Description of the task
Format every line of the records below as a JSON list of strings, one string per line, and leave out the blank lines.

Provided data
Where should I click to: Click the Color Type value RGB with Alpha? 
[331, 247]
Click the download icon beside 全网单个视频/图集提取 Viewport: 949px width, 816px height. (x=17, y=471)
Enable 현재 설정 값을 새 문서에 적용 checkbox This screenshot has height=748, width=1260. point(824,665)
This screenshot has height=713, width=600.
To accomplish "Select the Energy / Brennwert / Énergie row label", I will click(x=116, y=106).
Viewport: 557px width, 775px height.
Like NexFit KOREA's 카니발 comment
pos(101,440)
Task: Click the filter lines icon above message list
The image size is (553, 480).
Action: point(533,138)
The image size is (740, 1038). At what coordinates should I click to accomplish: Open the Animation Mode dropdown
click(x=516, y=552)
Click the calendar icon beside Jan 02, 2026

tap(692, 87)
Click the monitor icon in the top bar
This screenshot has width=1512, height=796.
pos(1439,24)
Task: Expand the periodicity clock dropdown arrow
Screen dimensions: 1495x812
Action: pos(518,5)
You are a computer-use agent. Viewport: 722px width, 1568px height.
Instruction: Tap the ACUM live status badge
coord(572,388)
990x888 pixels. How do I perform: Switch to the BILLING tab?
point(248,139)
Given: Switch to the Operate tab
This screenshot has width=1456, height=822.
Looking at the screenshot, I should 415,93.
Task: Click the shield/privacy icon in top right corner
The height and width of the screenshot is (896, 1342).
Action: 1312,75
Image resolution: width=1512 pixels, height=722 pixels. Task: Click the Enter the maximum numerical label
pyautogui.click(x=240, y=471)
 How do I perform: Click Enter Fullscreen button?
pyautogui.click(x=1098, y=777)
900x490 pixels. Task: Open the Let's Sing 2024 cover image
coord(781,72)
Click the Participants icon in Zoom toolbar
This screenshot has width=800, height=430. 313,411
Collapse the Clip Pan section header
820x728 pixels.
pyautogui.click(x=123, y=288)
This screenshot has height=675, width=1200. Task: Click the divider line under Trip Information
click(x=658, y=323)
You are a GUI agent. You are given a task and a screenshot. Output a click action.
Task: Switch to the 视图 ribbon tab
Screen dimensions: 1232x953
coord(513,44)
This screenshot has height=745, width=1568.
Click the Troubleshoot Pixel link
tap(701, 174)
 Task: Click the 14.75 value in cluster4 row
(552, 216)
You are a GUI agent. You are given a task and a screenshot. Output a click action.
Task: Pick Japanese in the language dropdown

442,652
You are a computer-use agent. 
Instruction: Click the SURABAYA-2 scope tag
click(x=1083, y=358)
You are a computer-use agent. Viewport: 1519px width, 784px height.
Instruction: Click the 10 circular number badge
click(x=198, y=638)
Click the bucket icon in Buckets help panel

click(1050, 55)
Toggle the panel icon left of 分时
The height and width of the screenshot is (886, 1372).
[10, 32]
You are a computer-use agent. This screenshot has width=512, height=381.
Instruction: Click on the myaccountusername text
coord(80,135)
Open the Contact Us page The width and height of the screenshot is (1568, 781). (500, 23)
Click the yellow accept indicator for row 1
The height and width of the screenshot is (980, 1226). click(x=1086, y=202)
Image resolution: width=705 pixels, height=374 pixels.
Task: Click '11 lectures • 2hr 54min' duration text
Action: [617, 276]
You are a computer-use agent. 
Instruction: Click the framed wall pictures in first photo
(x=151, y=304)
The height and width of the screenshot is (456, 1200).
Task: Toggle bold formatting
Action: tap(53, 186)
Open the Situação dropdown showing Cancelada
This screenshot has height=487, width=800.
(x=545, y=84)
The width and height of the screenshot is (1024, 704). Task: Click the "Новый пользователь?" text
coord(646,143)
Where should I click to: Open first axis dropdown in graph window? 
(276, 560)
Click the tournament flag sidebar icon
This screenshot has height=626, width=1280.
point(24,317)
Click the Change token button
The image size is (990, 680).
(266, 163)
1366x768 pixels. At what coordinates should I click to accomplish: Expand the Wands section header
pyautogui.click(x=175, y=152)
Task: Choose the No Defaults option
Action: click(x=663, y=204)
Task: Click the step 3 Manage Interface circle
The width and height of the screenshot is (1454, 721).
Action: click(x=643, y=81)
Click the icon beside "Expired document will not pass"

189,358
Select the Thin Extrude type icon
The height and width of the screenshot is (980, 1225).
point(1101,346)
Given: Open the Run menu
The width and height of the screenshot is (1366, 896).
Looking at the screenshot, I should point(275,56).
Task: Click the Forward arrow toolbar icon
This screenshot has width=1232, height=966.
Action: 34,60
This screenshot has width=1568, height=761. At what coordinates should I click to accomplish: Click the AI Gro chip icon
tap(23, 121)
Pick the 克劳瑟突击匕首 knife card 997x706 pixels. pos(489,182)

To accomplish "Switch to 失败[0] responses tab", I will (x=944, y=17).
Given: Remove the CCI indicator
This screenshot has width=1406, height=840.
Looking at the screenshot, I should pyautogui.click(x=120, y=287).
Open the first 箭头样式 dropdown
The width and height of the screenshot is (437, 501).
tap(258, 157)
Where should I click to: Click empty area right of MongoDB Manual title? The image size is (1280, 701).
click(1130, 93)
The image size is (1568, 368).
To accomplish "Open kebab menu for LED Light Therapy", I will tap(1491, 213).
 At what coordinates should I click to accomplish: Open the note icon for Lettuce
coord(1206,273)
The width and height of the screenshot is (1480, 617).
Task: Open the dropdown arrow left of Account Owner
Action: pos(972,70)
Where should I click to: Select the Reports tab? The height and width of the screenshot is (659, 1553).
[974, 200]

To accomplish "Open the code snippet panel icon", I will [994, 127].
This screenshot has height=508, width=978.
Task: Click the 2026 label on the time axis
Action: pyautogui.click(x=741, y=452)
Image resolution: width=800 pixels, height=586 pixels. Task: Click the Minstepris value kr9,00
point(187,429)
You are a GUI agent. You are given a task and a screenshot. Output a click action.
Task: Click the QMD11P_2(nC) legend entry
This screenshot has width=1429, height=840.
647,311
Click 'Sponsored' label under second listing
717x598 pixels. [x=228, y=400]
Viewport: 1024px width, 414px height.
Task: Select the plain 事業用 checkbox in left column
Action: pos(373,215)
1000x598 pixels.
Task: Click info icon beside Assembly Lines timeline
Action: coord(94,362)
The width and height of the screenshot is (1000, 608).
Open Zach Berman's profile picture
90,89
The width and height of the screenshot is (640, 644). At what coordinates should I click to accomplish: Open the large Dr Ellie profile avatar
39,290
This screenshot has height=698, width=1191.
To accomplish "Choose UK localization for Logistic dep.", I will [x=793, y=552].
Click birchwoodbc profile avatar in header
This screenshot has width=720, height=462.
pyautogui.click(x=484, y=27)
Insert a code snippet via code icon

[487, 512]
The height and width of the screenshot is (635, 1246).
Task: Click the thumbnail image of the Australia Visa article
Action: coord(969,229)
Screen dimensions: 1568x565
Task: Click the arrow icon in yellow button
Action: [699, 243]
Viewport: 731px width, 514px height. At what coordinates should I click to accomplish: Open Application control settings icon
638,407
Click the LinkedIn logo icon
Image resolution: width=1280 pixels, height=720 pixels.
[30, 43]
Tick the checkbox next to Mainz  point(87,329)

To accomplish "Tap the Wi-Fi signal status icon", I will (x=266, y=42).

Output for this task
[
  "Where should I click to: Click the Color Type value RGB with Alpha? ",
  "[331, 247]",
  "Click the download icon beside 全网单个视频/图集提取 Viewport: 949px width, 816px height. (x=17, y=471)",
  "Enable 현재 설정 값을 새 문서에 적용 checkbox This screenshot has height=748, width=1260. point(824,665)",
  "This screenshot has height=713, width=600.",
  "To accomplish \"Select the Energy / Brennwert / Énergie row label\", I will click(x=116, y=106).",
  "Viewport: 557px width, 775px height.",
  "Like NexFit KOREA's 카니발 comment",
  "pos(101,440)",
  "Task: Click the filter lines icon above message list",
  "The image size is (553, 480).",
  "Action: point(533,138)",
  "The image size is (740, 1038). At what coordinates should I click to accomplish: Open the Animation Mode dropdown",
  "click(x=516, y=552)",
  "Click the calendar icon beside Jan 02, 2026",
  "tap(692, 87)",
  "Click the monitor icon in the top bar",
  "This screenshot has width=1512, height=796.",
  "pos(1439,24)",
  "Task: Expand the periodicity clock dropdown arrow",
  "Screen dimensions: 1495x812",
  "Action: pos(518,5)",
  "You are a computer-use agent. Viewport: 722px width, 1568px height.",
  "Instruction: Tap the ACUM live status badge",
  "coord(572,388)",
  "990x888 pixels. How do I perform: Switch to the BILLING tab?",
  "point(248,139)",
  "Given: Switch to the Operate tab",
  "This screenshot has width=1456, height=822.",
  "Looking at the screenshot, I should 415,93.",
  "Task: Click the shield/privacy icon in top right corner",
  "The height and width of the screenshot is (896, 1342).",
  "Action: 1312,75",
  "Image resolution: width=1512 pixels, height=722 pixels. Task: Click the Enter the maximum numerical label",
  "pyautogui.click(x=240, y=471)",
  " How do I perform: Click Enter Fullscreen button?",
  "pyautogui.click(x=1098, y=777)",
  "900x490 pixels. Task: Open the Let's Sing 2024 cover image",
  "coord(781,72)",
  "Click the Participants icon in Zoom toolbar",
  "This screenshot has width=800, height=430. 313,411",
  "Collapse the Clip Pan section header",
  "820x728 pixels.",
  "pyautogui.click(x=123, y=288)",
  "This screenshot has height=675, width=1200. Task: Click the divider line under Trip Information",
  "click(x=658, y=323)",
  "You are a GUI agent. You are given a task and a screenshot. Output a click action.",
  "Task: Switch to the 视图 ribbon tab",
  "Screen dimensions: 1232x953",
  "coord(513,44)",
  "This screenshot has height=745, width=1568.",
  "Click the Troubleshoot Pixel link",
  "tap(701, 174)",
  " Task: Click the 14.75 value in cluster4 row",
  "(552, 216)",
  "You are a GUI agent. You are given a task and a screenshot. Output a click action.",
  "Task: Pick Japanese in the language dropdown",
  "442,652",
  "You are a computer-use agent. ",
  "Instruction: Click the SURABAYA-2 scope tag",
  "click(x=1083, y=358)",
  "You are a computer-use agent. Viewport: 1519px width, 784px height.",
  "Instruction: Click the 10 circular number badge",
  "click(x=198, y=638)",
  "Click the bucket icon in Buckets help panel",
  "click(1050, 55)",
  "Toggle the panel icon left of 分时",
  "The height and width of the screenshot is (886, 1372).",
  "[10, 32]",
  "You are a computer-use agent. This screenshot has width=512, height=381.",
  "Instruction: Click on the myaccountusername text",
  "coord(80,135)",
  "Open the Contact Us page The width and height of the screenshot is (1568, 781). (500, 23)",
  "Click the yellow accept indicator for row 1",
  "The height and width of the screenshot is (980, 1226). click(x=1086, y=202)",
  "Image resolution: width=705 pixels, height=374 pixels.",
  "Task: Click '11 lectures • 2hr 54min' duration text",
  "Action: [617, 276]",
  "You are a computer-use agent. ",
  "Instruction: Click the framed wall pictures in first photo",
  "(x=151, y=304)",
  "The height and width of the screenshot is (456, 1200).",
  "Task: Toggle bold formatting",
  "Action: tap(53, 186)",
  "Open the Situação dropdown showing Cancelada",
  "This screenshot has height=487, width=800.",
  "(x=545, y=84)",
  "The width and height of the screenshot is (1024, 704). Task: Click the \"Новый пользователь?\" text",
  "coord(646,143)",
  "Where should I click to: Open first axis dropdown in graph window? ",
  "(276, 560)",
  "Click the tournament flag sidebar icon",
  "This screenshot has height=626, width=1280.",
  "point(24,317)",
  "Click the Change token button",
  "The image size is (990, 680).",
  "(266, 163)",
  "1366x768 pixels. At what coordinates should I click to accomplish: Expand the Wands section header",
  "pyautogui.click(x=175, y=152)",
  "Task: Choose the No Defaults option",
  "Action: click(x=663, y=204)",
  "Task: Click the step 3 Manage Interface circle",
  "The width and height of the screenshot is (1454, 721).",
  "Action: click(x=643, y=81)",
  "Click the icon beside \"Expired document will not pass\"",
  "189,358",
  "Select the Thin Extrude type icon",
  "The height and width of the screenshot is (980, 1225).",
  "point(1101,346)",
  "Given: Open the Run menu",
  "The width and height of the screenshot is (1366, 896).",
  "Looking at the screenshot, I should point(275,56).",
  "Task: Click the Forward arrow toolbar icon",
  "This screenshot has width=1232, height=966.",
  "Action: 34,60",
  "This screenshot has width=1568, height=761. At what coordinates should I click to accomplish: Click the AI Gro chip icon",
  "tap(23, 121)",
  "Pick the 克劳瑟突击匕首 knife card 997x706 pixels. pos(489,182)",
  "To accomplish \"Switch to 失败[0] responses tab\", I will (x=944, y=17).",
  "Given: Remove the CCI indicator",
  "This screenshot has width=1406, height=840.",
  "Looking at the screenshot, I should pyautogui.click(x=120, y=287).",
  "Open the first 箭头样式 dropdown",
  "The width and height of the screenshot is (437, 501).",
  "tap(258, 157)",
  "Where should I click to: Click empty area right of MongoDB Manual title? The image size is (1280, 701).",
  "click(1130, 93)",
  "The image size is (1568, 368).",
  "To accomplish \"Open kebab menu for LED Light Therapy\", I will tap(1491, 213).",
  " At what coordinates should I click to accomplish: Open the note icon for Lettuce",
  "coord(1206,273)",
  "The width and height of the screenshot is (1480, 617).",
  "Task: Open the dropdown arrow left of Account Owner",
  "Action: pos(972,70)",
  "Where should I click to: Select the Reports tab? The height and width of the screenshot is (659, 1553).",
  "[974, 200]",
  "To accomplish \"Open the code snippet panel icon\", I will [994, 127].",
  "This screenshot has height=508, width=978.",
  "Task: Click the 2026 label on the time axis",
  "Action: pyautogui.click(x=741, y=452)",
  "Image resolution: width=800 pixels, height=586 pixels. Task: Click the Minstepris value kr9,00",
  "point(187,429)",
  "You are a GUI agent. You are given a task and a screenshot. Output a click action.",
  "Task: Click the QMD11P_2(nC) legend entry",
  "This screenshot has width=1429, height=840.",
  "647,311",
  "Click 'Sponsored' label under second listing",
  "717x598 pixels. [x=228, y=400]",
  "Viewport: 1024px width, 414px height.",
  "Task: Select the plain 事業用 checkbox in left column",
  "Action: pos(373,215)",
  "1000x598 pixels.",
  "Task: Click info icon beside Assembly Lines timeline",
  "Action: coord(94,362)",
  "The width and height of the screenshot is (1000, 608).",
  "Open Zach Berman's profile picture",
  "90,89",
  "The width and height of the screenshot is (640, 644). At what coordinates should I click to accomplish: Open the large Dr Ellie profile avatar",
  "39,290",
  "This screenshot has height=698, width=1191.",
  "To accomplish \"Choose UK localization for Logistic dep.\", I will [x=793, y=552].",
  "Click birchwoodbc profile avatar in header",
  "This screenshot has width=720, height=462.",
  "pyautogui.click(x=484, y=27)",
  "Insert a code snippet via code icon",
  "[487, 512]",
  "The height and width of the screenshot is (635, 1246).",
  "Task: Click the thumbnail image of the Australia Visa article",
  "Action: coord(969,229)",
  "Screen dimensions: 1568x565",
  "Task: Click the arrow icon in yellow button",
  "Action: [699, 243]",
  "Viewport: 731px width, 514px height. At what coordinates should I click to accomplish: Open Application control settings icon",
  "638,407",
  "Click the LinkedIn logo icon",
  "Image resolution: width=1280 pixels, height=720 pixels.",
  "[30, 43]",
  "Tick the checkbox next to Mainz  point(87,329)",
  "To accomplish \"Tap the Wi-Fi signal status icon\", I will (x=266, y=42)."
]